**Source document:**

━━━━━━━━━━━━━━━━━━━━━━━━━━━━━━

Inference proceeds in the usual manner for the model under consideration, usually implementing a t-test or making asymptotic normal approximations.

2.4 Allowing for imperfect sensitivity

We propose an approach to estimating the distribution of the timing of MTCT as opposed to the timing of detection through modification of the imputation step.

The time from infection to detection, is a random variable, u = s − s*, where s* is the unobserved time of infection. The distribution function of u, e(u) also describes the time-varying sensitivity of the diagnostic assay which we expect to be 0 at the time of transmission monotonically increasing to 1 by some time relatively soon after infection. To obtain G augmented data sets of s*, we repeat the following steps for g = 1,…, G for each infant: If δi(g)<3, first sample u from e(u) then set si(g)=si(g)-u. For each augmented data set, we can compute the statistic of interest, then use the formulas given by Equations (2.10) and (2.11) to combine the estimates across the imputations for inference.

Gupte et al. (2007) estimated the mean of the exponential distribution for time between infection and detection to be approximately 9 days with a constraint that the sensitivity equal 0 at birth. For breastfeeding transmission, they estimated the mean to be 13 days; however, the standard error was large (277 days). Because we do not believe that the sensitivity equals 0 at birth, we instead choose a mean of 14 days. However, the simplicity of this approach allows that once the imputations of timing of first positive test are obtained, assessing the effects of different sensitivity profiles is quick and straight-forward. To estimate the distribution of and associations of covariates with the timing of breastfeeding transmission, we will subset the data to s* > 0 instead of 6 weeks.

3 Data Analysis

In this section, we apply the multiple imputation model for timing of MTCT of HIV to data collected in HIV Prevention Trials Network (HPTN) 024 (Taha et al., 2006). Although HIV testing was initially scheduled to occur at birth, 4–6 weeks and 3, 6, 9 and 12 months, the majority of 4–6 week visits occurred between 6 and 8 weeks, and the three month visit was dropped early in the study. Samples collected at 3, 6 and 9 months were only tested if the 12 month sample was positive or missing.

Infants born to HIV-infected mothers are only at risk for MTCT of HIV while breastfeeding. At one site, mothers were counseled to stop breastfeeding by the time their infants reached 6 months of age, and, by 6 months of age, over 90% of the infants at this site had been weaned. In contrast, over 90% of the infants at the 3 remaining sites were still breastfeeding at six months. This difference in the underlying hazard between the sites will be accounted for by performing a stratified proportional hazards analysis.

━━━━━━━━━━━━━━━━━━━━━━━━━━━━━━

**Collected material:**

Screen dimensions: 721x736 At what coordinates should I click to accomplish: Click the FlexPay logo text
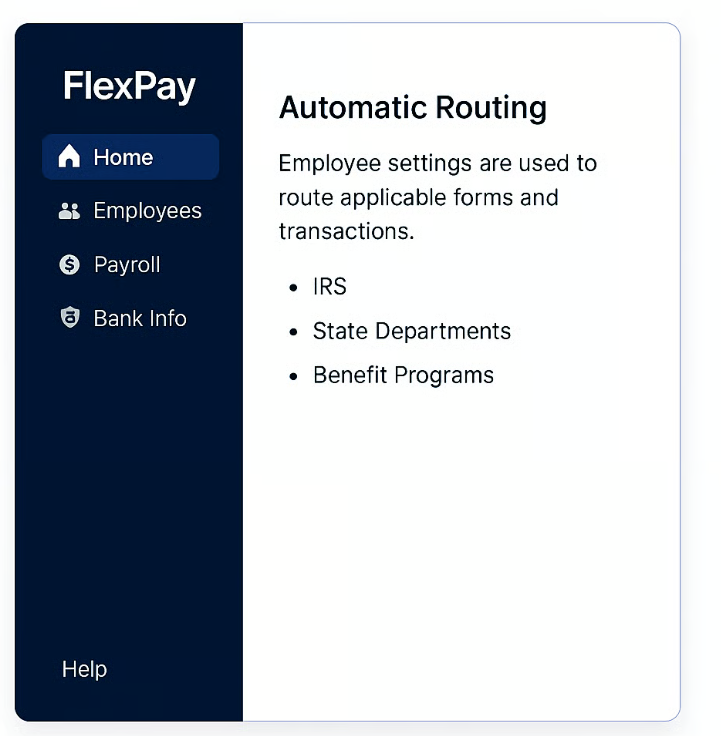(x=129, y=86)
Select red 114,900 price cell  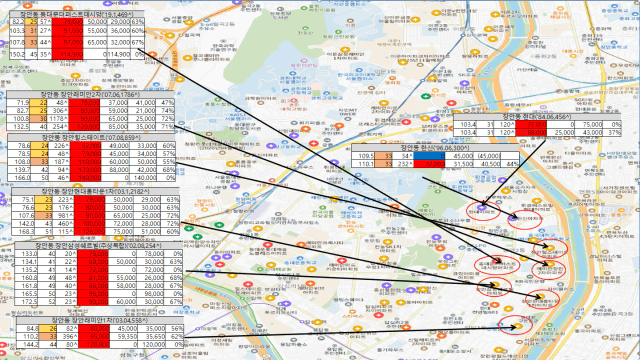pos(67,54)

━━━━━━━━━━━━━━━━━━━━━━━━━━━━━━

Reproduce verbatim the part of the HIV transmission-timing excerpt above from "We propose an" to "the imputation step.".

We propose an approach to estimating the distribution of the timing of MTCT as opposed to the timing of detection through modification of the imputation step.